Commentaires généraux / General comments :

Le jury tient tout d’abord à féliciter la richesse des propositions et salue le travail des étudiants qui ont participé au concours. Les 5 membres étaient unanimes; les projets étaient inspirants, de grande qualité et la collaboration entre les étudiants des diverses universités a certainement enrichi l’expérience.

Peu de concours d’architecture et de design urbain sont organisés en Amérique, comparativement en Europe, et le jury était réjoui de voir l’intérêt des étudiants pour ce genre d’évènement.

Néanmoins, le jury regrette de ne pas avoir vu davantage de propositions qui se préoccupaient de la problématique des îlots de chaleur et de la végétalisation des rues commerciales et aurait souhaité voir un travail plus soutenu sur les bénéfices de la végétation en milieux urbain.
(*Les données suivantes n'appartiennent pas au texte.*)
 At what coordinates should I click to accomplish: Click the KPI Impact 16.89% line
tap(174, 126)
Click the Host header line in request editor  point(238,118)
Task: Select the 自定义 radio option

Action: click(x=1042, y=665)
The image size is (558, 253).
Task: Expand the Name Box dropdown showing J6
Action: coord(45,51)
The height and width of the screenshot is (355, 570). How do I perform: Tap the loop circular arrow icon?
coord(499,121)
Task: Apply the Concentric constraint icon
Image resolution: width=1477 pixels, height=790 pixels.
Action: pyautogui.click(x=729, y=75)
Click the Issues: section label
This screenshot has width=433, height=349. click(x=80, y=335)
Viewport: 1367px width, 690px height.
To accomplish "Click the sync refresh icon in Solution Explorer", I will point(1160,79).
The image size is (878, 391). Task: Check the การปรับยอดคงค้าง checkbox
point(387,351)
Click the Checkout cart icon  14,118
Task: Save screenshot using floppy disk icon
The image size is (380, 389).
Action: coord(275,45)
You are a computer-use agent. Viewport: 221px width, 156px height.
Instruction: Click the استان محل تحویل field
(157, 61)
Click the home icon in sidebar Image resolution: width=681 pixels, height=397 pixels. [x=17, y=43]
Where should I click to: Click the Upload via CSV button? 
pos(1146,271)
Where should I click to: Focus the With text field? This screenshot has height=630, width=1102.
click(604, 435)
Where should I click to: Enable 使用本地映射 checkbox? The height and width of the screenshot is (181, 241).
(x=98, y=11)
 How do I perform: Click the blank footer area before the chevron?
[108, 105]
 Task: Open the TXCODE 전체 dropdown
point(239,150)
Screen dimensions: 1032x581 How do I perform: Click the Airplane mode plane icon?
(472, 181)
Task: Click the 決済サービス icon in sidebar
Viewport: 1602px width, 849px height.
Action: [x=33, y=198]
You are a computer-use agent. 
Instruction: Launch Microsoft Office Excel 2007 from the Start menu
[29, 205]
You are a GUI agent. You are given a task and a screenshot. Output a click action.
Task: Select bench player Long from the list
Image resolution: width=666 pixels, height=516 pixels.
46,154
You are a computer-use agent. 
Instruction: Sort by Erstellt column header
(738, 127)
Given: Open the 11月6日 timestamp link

Malgré la courte durée du concours, la gestion des eaux pluviales aurait mérité être abordée.

D’autre part, les questions de la temporalité et du cycle des saisons ont été peu abordées, ce qui est regrettable dans un contexte québécois. En effet, l’hiver dure près de 6 mois dans la province et les designers et architectes ne peuvent pas ignorer cet aspect de notre climat. Sans oublier que durant l’hiver, le confinement peut affecter davantage la santé mentale des gens, c’est pourquoi il est primordial de prévoir des aménagements extérieurs agréables même en présence de la neige et du froid, pour inciter les gens à sortir et à bouger.

Un autre bémol que les jurys ont noté dans certaines propositions est que les types de rue n’étaient pas différenciés; parfois la distinction n’était pas claire entre les rues complètes (avec véhicules et piétons), les rues étroites, les rues partagées et les rues strictement piétonnes. Les largeurs des voies dédiées n’étaient pas souvent précisées.

D’autre part, malgré la richesse et la diversité des propositions, l’échelle des interventions était souvent restreinte; des idées étaient proposées sans toujours présenter les conséquences et les impacts sur les rues adjacentes et les tissus urbains.

Enfin, les propositions étaient surtout centrées sur la ville de Montréal, ce qui n’est pas mauvais en soi, mais peu de questions ont été soulevées sur les différents types de rues commerciales (ex. : rue de banlieue, « strip » commerciale etc… ) et peu de propositions ont été soumises pour les villes de moins grande envergure.


1er prix / 1st prize (800$) : Trait d’union

Équipe 016JOT

  • Joëlle Tétrault – UdeM
  • Xavier St-Jean – UdeM

Le jury a grandement apprécié la présentation sous forme de lexique de stratégies pour aborder une variété de situations.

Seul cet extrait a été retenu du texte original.